#### Page extract:
Iyabo Obasanjo is throwing herself into this governorship bid with admirable stamina. I hope she fails. Why? Because I am a man of spite and loathing. Not the recreational kind. Mine is sorta personal interest-driven.
IO (nee IOB) represented Ogun Central in the Senate. Ogun Central includes Lambe, my former hood, and the stretch of neglected humanity that answers to names like Alagbole, Akute, Oke Aro, Adiyan, Ope Ilu, Agbado and Ijoko. These are places that exist on maps but not in policy imagination.
Before the choir rises to remind me that a senator is not a governor and, therefore, cannot build roads, I ask why she did not do what countless members of the National Assembly do, which is attract at least one tangible infrastructural project.

One road, one properly funded intervention, one visible footprint that says, “I was here.” We got zilch. Legislative office is not decorative. It comes with influence, committee leverage, appropriation bargaining, constituency projects and federal agency pressure points. Senators lobby, negotiate, insert line items and fight for their districts. That is the JD.
If you cannot leverage a senatorial seat to deliver even the most basic infrastructural relief to communities that practically choke on neglect, on what evidence should anyone entrust you with an entire state?
What did that axis get? Scowl after scowl; a face like a diseased arse. The roads in the axis are not merely bad. They are geological features. When the rains come, they become a study in erosion and despair. During the dry season, they are a rehearsal venue for Dakar Rally. For 26 years, that corridor has been treated like an afterthought by everyone who has represented Ogun Central in the National Assembly. She included.

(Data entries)
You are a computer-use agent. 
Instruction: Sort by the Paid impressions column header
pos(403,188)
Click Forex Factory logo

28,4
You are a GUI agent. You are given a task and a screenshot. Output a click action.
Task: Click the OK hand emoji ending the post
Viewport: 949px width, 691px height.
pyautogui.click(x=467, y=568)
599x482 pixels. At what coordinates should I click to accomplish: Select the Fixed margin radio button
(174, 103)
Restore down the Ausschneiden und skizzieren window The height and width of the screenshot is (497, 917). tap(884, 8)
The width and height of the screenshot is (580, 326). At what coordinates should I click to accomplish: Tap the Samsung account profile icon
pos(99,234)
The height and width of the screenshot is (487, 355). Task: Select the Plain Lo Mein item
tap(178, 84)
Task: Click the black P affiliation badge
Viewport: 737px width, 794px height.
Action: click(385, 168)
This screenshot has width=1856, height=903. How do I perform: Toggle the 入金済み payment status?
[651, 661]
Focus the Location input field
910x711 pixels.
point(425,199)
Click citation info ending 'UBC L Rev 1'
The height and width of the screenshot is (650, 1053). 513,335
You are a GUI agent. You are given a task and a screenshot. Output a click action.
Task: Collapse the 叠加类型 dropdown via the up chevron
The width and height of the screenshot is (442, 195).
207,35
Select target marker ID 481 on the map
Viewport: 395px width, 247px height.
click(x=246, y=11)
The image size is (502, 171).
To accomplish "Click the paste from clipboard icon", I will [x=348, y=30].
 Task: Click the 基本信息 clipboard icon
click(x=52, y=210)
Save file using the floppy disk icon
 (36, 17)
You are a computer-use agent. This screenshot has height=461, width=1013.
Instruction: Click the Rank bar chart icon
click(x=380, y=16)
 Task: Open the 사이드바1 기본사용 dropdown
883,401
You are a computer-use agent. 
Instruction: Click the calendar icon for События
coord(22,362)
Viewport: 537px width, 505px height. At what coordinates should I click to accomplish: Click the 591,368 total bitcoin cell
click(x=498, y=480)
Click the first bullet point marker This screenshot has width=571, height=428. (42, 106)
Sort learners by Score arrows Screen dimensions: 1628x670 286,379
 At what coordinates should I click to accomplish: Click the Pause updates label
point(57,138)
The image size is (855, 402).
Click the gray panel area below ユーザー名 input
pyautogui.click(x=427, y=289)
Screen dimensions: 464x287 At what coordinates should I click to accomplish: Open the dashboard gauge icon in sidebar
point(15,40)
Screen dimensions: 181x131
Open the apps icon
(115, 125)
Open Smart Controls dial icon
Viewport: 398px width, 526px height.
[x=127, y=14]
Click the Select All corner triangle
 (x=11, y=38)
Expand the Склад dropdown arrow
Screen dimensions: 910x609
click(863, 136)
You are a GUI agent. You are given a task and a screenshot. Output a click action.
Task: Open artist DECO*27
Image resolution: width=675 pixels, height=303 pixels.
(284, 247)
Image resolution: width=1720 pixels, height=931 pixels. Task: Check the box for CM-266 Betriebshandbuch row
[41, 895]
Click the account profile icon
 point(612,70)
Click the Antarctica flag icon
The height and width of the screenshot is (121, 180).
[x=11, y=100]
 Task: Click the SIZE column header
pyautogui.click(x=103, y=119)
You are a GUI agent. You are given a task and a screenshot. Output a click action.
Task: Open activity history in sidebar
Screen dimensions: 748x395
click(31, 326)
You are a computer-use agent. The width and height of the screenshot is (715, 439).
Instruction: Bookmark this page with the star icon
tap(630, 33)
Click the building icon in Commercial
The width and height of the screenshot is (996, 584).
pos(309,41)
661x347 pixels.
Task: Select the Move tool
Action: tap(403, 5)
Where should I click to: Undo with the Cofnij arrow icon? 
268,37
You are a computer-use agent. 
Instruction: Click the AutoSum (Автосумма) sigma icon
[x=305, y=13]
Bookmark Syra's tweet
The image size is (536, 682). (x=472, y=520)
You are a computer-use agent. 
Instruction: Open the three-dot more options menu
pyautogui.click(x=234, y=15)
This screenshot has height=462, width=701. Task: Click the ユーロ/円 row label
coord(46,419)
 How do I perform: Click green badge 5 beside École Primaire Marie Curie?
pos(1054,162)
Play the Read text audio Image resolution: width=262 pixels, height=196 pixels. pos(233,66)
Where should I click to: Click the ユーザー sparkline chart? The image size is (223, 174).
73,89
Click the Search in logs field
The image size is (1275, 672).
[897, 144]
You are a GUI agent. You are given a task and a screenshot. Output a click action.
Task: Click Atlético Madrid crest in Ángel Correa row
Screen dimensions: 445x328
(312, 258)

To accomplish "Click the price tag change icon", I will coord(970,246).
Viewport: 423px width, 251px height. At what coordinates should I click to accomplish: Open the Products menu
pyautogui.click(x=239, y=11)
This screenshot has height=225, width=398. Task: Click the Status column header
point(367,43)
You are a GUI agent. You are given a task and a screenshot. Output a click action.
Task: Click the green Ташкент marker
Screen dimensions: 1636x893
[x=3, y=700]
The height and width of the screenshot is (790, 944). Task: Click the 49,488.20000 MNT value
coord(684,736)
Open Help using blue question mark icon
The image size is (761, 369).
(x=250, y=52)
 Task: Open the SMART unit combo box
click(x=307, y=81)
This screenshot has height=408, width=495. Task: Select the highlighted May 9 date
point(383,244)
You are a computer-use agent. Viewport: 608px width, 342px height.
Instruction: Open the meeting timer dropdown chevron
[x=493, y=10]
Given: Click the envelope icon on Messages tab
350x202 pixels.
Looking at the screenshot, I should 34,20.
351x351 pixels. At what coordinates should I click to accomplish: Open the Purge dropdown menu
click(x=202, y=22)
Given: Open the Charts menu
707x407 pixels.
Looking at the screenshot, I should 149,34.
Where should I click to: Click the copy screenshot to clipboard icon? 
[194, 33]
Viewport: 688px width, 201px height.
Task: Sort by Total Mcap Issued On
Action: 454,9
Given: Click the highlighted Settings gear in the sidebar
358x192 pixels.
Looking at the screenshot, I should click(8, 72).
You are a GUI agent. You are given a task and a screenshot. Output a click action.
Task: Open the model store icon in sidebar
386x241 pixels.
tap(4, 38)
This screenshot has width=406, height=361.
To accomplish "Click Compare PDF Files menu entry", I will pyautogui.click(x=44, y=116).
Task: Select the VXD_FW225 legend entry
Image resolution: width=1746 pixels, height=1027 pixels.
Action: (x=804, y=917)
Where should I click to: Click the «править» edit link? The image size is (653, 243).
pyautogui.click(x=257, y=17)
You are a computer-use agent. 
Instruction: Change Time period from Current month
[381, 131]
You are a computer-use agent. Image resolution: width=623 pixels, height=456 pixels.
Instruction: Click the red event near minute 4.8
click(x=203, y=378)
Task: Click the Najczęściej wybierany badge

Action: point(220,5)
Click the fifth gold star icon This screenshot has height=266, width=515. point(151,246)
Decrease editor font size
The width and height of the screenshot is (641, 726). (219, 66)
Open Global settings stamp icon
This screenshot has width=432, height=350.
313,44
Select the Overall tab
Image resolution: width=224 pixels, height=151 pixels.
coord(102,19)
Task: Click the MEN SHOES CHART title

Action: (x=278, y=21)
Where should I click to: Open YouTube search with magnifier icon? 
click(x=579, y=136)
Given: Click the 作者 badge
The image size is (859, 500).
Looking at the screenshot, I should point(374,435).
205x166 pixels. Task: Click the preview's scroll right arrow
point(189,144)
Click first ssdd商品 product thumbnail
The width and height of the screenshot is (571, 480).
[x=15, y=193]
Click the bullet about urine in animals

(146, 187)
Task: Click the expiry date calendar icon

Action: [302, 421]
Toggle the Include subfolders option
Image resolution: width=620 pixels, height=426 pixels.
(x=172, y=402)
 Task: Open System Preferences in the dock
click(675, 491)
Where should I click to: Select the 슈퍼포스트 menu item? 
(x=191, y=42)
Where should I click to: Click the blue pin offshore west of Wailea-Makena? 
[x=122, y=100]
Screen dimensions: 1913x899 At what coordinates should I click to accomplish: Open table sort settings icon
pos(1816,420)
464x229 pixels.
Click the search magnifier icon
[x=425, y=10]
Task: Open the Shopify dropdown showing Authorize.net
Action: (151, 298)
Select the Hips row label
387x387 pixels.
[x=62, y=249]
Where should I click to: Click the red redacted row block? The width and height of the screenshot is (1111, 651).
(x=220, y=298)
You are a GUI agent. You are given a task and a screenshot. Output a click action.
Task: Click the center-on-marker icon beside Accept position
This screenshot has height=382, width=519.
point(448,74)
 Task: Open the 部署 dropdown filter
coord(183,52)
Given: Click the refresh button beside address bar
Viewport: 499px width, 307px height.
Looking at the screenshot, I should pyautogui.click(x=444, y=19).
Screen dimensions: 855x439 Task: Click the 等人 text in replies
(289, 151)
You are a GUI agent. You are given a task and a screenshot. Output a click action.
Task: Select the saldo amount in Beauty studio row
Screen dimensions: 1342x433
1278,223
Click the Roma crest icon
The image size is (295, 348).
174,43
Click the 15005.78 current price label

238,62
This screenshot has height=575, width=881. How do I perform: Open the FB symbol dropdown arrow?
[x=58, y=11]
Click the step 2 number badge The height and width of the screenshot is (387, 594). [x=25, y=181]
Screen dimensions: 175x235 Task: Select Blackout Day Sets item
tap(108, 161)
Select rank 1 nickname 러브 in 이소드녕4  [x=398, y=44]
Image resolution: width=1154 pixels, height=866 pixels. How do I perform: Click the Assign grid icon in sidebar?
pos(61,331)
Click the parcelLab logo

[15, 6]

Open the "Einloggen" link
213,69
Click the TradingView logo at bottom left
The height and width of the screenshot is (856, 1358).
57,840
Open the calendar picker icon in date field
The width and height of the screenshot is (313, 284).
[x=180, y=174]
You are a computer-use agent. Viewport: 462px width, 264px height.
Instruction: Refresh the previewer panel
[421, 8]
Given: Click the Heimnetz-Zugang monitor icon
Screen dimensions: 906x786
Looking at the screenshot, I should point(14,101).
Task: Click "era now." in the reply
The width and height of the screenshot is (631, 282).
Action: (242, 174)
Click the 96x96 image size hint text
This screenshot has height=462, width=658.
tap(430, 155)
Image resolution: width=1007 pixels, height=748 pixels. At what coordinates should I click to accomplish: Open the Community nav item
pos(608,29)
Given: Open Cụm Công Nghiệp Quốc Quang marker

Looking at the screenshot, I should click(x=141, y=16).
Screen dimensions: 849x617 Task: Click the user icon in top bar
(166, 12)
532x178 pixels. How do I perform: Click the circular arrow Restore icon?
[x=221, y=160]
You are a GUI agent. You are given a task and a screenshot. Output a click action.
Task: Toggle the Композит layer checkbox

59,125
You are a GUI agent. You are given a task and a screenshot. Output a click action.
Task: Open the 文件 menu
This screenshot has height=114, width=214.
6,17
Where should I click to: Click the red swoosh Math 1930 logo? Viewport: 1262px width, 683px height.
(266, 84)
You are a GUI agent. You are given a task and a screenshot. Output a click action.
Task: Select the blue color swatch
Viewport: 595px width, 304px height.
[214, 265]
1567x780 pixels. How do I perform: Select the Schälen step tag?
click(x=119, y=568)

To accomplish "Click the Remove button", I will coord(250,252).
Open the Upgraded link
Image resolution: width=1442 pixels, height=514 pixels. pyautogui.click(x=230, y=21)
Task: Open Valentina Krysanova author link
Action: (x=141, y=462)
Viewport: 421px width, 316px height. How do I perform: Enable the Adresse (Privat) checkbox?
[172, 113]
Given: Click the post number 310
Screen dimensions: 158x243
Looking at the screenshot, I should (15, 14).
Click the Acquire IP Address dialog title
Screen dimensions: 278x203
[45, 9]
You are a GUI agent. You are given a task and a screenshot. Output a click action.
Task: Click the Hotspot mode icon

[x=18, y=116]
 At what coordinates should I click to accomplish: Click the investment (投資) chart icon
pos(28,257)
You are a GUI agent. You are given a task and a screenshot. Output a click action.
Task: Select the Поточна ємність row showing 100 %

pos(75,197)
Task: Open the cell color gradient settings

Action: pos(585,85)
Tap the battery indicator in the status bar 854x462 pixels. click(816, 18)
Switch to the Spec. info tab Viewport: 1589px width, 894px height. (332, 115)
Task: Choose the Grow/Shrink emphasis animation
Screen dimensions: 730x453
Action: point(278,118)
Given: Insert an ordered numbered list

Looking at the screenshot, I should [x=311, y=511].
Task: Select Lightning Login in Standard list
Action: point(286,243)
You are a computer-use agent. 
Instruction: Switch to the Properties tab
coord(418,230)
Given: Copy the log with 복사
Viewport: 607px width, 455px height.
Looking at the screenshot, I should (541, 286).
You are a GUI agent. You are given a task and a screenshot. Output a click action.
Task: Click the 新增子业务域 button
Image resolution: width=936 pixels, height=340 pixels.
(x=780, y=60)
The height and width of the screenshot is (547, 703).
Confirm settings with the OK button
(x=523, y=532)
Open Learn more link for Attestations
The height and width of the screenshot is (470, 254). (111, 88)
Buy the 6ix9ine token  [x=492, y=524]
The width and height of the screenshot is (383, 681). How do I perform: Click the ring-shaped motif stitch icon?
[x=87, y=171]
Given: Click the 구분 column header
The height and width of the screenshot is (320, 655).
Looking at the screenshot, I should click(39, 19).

#### Task details:
In the opinion piece on Iyabo Obasanjo's governorship bid, which senatorial district did she represent in the Senate?

#### Exercise response:
Ogun Central.